Since the market has been palgued by periodic bear markets since the year 2000, let's revisit Value Investing with a tool you can use to assess stocks according to value investing principles. In her book, Lowe lists ten attributes of an undervalued stock. The first five criteria measure risk. Criteria 6 and 7 show financial soundness and the last three factors show earnings history. According to Graham, any company that meets 7 out of 10 of the criteria is an undervalued stock.

Now rather than just list the ten attributes, I've created a worksheet. After the article is a link to a printable version. You can then use it to analyse a company of your choice.

The Value Investor's Worksheet

Company____________Stock Symbol_____ Exchange_____


City________ Prov./State_____

1. Earnings to Price Yield_____ AAA Bond Yield_____

The earnings to price yield should be double the AAA bond yield. Earnings to price is the reverse of the P/E ratio. If a company has a P/E of 20, its E/P is 1/20 or 5%. If its P/E is 50, its E/P is 1/50 or 2%.

2. Current P/E Ratio_____ Highest Ave. P/E (last 5 years)_____

The current P/E should not be more than be 40% of the highest P/E in the last five years.

3. Dividend Yield_____ AAA Bond Yield_____

The dividend yield should be two-thirds of the AAA bond yield.

4. Stock Price_____ Tangible Book Value_____

The stock price should be two-thirds of the tangible book value of the company. Book value = (total assets - liabilities - stock issues ahead of common stock)/number of common shares.

5. Stock Price_____ Net current asset value_____

The stock price should be two-thirds of the net current asset value or net quick liquidation value.
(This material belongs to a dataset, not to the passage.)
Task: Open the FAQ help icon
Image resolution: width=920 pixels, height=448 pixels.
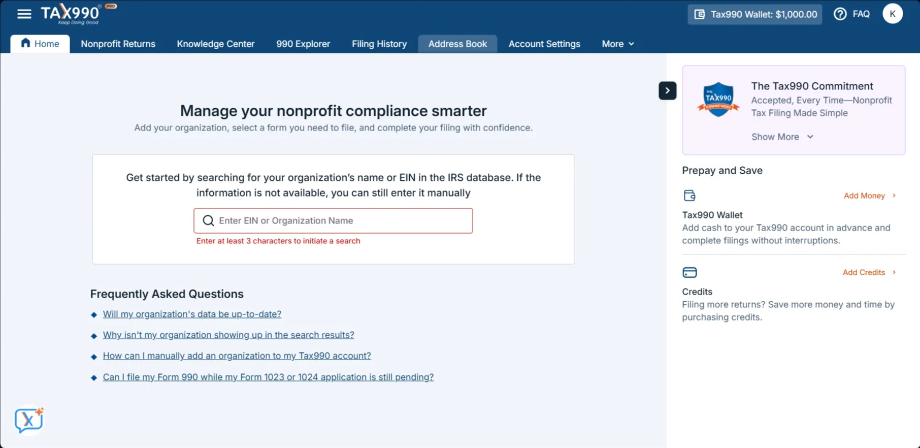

Net current asset value = Current assets - current liabilities.

6. Tangible Book Value_____ Total debt_____

Total debt should be lower than tangible book value.

7. Current ratio_______________________

The current ratio should be 2 or more. Current ratio = Current assets/current liabilities

8. Total debt_____ Quick liquidation value_____

Total debt should be less than the quick liquidation value.

9. Current earnings_____ Earnings 10 years ago_____

Earnings should have doubled in the last ten years.

10. Earnings history (list EPS for each of last ten years)
Year 1_____ Year 2_____ Year 3_____ Year 4_____ Year 5_____
Year 6_____ Year 7_____ Year 8_____ Year 9_____ Year 10_____

Earnings should have declined no more than five percent in no more than two of the last ten years.

Printable Version

Some Elaboration on the Worksheet

As mentioned above, Lowe says a company should meet 7 out of 10 criteria to be considered undervalued. But, she notes, "they should not be followed like a cookbook recipe". The criteria one wants to abandon depends on their goals. Investors looking for income should pay closer attention to items 1-7, and particularly criterion number 3. Those looking for a balance between safety and growth can ignore criterion # 3 and focus on the other 1-5 and numbers 9 & 10. Meanwhile, those looking for exceptional share price growth can ignore criterion # 3, give lighter weight to 4, 5 & 6, and give heavy weighting to numbers 9 & 10. She says that in this way, "investors can select those elements that best achieve their goals and compromise on those that do not".